Kentucky

Attorney: Federal authorities investigating lawyer at center of disability payment controversy

Disability Fraud
Kentucky lawyer Eric Conn invoked his right not to testify when he appeared before a Senate committee in Washington, D.C., in 2013. AP

PRESTONSBURG — Federal authorities are investigating controversial Floyd County attorney Eric C. Conn, according to an attorney familiar with the situation.

Lexington attorney Mark Wohlander, who represents two whistle-blowers in a federal lawsuit alleging widespread fraud by Conn as he represented clients seeking federal disability benefits, said a witness in that case told him that investigators from the FBI and the Social Security Administration interviewed her about Conn this week.

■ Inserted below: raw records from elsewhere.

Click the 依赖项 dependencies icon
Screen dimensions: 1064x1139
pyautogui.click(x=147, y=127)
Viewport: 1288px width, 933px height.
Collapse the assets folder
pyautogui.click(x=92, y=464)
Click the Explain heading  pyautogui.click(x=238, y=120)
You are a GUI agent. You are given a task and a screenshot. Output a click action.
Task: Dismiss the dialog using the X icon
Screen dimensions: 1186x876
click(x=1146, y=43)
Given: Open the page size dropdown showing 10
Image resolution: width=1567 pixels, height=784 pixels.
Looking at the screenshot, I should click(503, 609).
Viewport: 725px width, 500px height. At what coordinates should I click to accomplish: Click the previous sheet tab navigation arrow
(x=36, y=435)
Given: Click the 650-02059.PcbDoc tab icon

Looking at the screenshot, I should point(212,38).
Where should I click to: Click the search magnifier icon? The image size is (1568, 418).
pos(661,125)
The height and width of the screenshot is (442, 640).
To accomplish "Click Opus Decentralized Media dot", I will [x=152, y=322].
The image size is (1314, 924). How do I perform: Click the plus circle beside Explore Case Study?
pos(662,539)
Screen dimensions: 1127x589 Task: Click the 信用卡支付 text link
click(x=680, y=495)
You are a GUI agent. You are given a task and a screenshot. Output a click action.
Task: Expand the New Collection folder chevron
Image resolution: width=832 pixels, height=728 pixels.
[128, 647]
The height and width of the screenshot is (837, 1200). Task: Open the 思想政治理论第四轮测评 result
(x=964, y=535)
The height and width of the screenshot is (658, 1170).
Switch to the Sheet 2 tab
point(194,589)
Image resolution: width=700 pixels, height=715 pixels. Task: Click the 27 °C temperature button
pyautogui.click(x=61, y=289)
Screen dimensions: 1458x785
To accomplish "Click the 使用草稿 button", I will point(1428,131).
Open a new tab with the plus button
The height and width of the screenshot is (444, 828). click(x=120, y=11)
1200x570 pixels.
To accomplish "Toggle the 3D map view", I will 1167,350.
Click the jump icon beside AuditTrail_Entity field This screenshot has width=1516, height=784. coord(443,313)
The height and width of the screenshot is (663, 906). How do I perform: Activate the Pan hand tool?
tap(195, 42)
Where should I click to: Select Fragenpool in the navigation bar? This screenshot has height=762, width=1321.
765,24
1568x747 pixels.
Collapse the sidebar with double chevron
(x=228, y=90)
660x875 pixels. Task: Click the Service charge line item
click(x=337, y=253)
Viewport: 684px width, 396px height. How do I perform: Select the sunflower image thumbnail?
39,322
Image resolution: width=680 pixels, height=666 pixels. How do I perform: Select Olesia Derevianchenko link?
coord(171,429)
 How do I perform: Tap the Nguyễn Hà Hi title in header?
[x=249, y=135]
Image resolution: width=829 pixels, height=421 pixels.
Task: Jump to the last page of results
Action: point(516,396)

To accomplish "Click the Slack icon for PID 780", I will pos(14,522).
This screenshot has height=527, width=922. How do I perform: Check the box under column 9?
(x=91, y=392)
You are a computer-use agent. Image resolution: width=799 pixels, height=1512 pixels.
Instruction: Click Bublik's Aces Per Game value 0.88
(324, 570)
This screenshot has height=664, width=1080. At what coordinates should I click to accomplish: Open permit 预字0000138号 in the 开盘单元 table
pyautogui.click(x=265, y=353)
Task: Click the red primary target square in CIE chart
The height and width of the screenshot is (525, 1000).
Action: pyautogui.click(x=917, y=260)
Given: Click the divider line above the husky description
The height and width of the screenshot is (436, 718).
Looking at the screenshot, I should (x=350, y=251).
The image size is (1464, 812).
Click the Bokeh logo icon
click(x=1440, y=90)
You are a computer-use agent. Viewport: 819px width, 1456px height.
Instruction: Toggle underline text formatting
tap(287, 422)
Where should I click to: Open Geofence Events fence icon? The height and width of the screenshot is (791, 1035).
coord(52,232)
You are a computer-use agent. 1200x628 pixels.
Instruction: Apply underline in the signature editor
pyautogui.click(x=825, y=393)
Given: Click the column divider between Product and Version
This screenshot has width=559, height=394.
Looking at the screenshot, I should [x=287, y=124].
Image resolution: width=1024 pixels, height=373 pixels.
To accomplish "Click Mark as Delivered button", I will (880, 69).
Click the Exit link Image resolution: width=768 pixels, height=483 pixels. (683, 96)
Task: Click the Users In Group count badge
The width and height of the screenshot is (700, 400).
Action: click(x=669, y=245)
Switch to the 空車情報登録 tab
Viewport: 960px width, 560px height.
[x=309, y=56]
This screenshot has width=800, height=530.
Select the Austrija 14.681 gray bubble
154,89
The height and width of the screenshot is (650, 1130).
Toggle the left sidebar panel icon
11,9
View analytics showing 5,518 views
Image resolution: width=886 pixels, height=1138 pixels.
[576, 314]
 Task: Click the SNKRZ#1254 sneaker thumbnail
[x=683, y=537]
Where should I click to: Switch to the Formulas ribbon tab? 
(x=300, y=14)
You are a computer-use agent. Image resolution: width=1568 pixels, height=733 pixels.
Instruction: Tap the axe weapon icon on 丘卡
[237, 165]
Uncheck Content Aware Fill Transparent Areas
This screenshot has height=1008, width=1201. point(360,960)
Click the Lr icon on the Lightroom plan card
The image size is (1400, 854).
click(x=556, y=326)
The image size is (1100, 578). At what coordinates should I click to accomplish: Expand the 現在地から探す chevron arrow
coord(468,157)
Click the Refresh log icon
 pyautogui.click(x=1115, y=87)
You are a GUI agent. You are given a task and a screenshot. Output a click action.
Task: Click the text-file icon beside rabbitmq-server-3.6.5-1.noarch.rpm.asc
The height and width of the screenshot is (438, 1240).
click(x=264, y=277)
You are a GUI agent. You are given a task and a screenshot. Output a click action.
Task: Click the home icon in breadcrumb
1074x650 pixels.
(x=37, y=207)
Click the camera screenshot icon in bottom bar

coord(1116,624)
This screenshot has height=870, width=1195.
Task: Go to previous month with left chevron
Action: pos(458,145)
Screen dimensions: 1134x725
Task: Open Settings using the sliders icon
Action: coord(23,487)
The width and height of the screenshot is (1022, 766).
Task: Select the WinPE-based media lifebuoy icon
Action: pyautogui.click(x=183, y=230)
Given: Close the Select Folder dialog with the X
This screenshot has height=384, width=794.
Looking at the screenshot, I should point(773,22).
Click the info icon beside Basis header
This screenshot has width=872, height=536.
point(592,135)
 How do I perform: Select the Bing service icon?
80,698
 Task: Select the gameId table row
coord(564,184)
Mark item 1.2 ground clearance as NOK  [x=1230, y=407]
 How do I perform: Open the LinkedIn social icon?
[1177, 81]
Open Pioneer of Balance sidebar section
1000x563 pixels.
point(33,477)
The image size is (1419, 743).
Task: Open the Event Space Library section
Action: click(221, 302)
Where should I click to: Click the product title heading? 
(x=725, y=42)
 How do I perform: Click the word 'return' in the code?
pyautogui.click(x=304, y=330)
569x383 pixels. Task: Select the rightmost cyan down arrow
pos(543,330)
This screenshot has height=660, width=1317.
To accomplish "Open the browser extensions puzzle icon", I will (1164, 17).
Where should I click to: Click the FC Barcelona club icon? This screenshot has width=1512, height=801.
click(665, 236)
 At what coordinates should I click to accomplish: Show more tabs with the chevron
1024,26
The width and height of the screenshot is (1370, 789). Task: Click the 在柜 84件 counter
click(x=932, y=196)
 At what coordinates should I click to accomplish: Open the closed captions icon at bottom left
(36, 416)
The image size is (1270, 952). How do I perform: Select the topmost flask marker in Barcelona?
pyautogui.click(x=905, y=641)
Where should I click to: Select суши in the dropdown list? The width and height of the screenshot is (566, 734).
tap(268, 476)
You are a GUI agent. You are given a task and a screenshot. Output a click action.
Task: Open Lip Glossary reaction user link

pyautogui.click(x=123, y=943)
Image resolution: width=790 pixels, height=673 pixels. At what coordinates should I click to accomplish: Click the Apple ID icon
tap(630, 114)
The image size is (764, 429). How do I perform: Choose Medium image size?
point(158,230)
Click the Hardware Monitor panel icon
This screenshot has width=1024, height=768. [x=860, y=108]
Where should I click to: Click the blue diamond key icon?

The witness was under the impression that she wasn't the first person the federal investigators had questioned, Wohlander said Wednesday.

One of Conn's attorneys, Kent Wicker, said federal authorities haven't contacted Conn or his attorneys about any current investigation.

However, he said authorities have investigated Conn in the past — primarily at the urging of people suing Conn — and that no one has documented wrongdoing.

"They can investigate all they want, but he's not committed any crime," Wicker said.

Conn has been at the center of mounting controversy since the Social Security Administration notified 900 of his former clients last month that it planned to suspend their disability checks.

Conn has specialized for more than 20 years in representing people trying to get federal disability benefits, billing himself as Mr. Social Security.

His office at Stanville has a 19-foot statue of Abraham Lincoln in the parking lot — the second-largest sitting likeness of Lincoln in the world behind the Lincoln Memorial, Conn has said.

Conn won payments for thousands of people and got rich in the process, receiving $22.7 million in fees from 2001 to 2013 from Social Security to represent claimants.

In 2013, however, a U.S. Senate investigation alleged that Conn's firm had submitted medical evidence from doctors who did not properly examine some claimants.

The report also alleged that Conn improperly colluded with Social Security Judge David B. Daugherty, who rubber-stamped benefits for Conn's clients with little scrutiny, sometimes taking cases away from other judges to make sure Conn got favorable decisions.

Last month, Social Security told 900 of Conn's former clients that it was suspending their benefits because of suspicion that the claims he submitted for them included fraudulent information from four doctors he used. The agency will redetermine their eligibility for benefits.

The agency notified 600 more people that their eligibility also is under review, but it didn't suspend their payments right away because they receive a different form of disability benefit.

Most of the 900 people who got suspension letters live in Eastern Kentucky. Many have little or no other income, so the prospect of losing their checks set off a panic.

Two people who received letters shot and killed themselves. Leroy Burchett of Floyd County and Melissa Jude of Martin County were despondent over losing their benefits, according to wrongful-death lawsuits that Prestonsburg attorney Ned Pillersdorf filed against Conn for survivors of the two.

After those deaths, the Social Security Administration decided to reinstate benefits for the 900 people at the urging of U.S. Rep. Hal Rogers, R-Somerset. Conn's former clients will keep getting their checks until Social Security judges make new decisions in their cases.

Pillersdorf also represents former Conn clients seeking damages for alleged fraud and legal malpractice. The suit requests class-action status on behalf of hundreds of people.

There is a temporary injunction in place in that case barring Conn from disposing of assets or destroying evidence.

Pillersdorf sought that order, citing testimony in the Senate report by former Conn employees who said he destroyed records after being contacted by Social Security investigators in 2011.

That "criminal conspiracy to destroy evidence" has caused hardship for former clients of Conn who face new hearings to prove they are disabled, Pillersdorf said.

Cheryl Martin, one of the plaintiffs, testified at a hearing Wednesday that she went to Conn's office to get her records, but a receptionist said they were not available.

And Pillersdorf said that the day that Jude died, she had been to a doctor to try to get records. The doctor told her it would take longer than the 10 days Conn's former clients were given in the initial suspension letter to submit information for an appeal, Pillersdorf said.

After leaving the office, Jude pulled over beside the road and shot herself, Pillersdorf said.

Wicker said in an interview that Conn did not destroy documents in 2011 to avoid scrutiny. The practice at Conn's office was to keep files at least five years, but then destroy them when they were no longer needed so as to save space, Wicker said.

Conn's destruction of documents in 2011 was part of that routine annual practice, Wicker said.

He also said it was not correct that Conn destroyed documents after being contacted by investigators.

The issue at the hearing Wednesday was whether to keep the injunction in place.

Wicker argued that the court has no authority to freeze assets at this early stage in the case. And Conn's attorneys also said his former clients have not suffered any economic harm because they've continued to get benefits.

"Not a single person has lost a single dollar in Social Security benefits," said former state Supreme Court Chief Justice Joseph Lambert, another of Conn's attorneys.

Circuit Judge Johnny Ray Harris said he would rule by midday Thursday.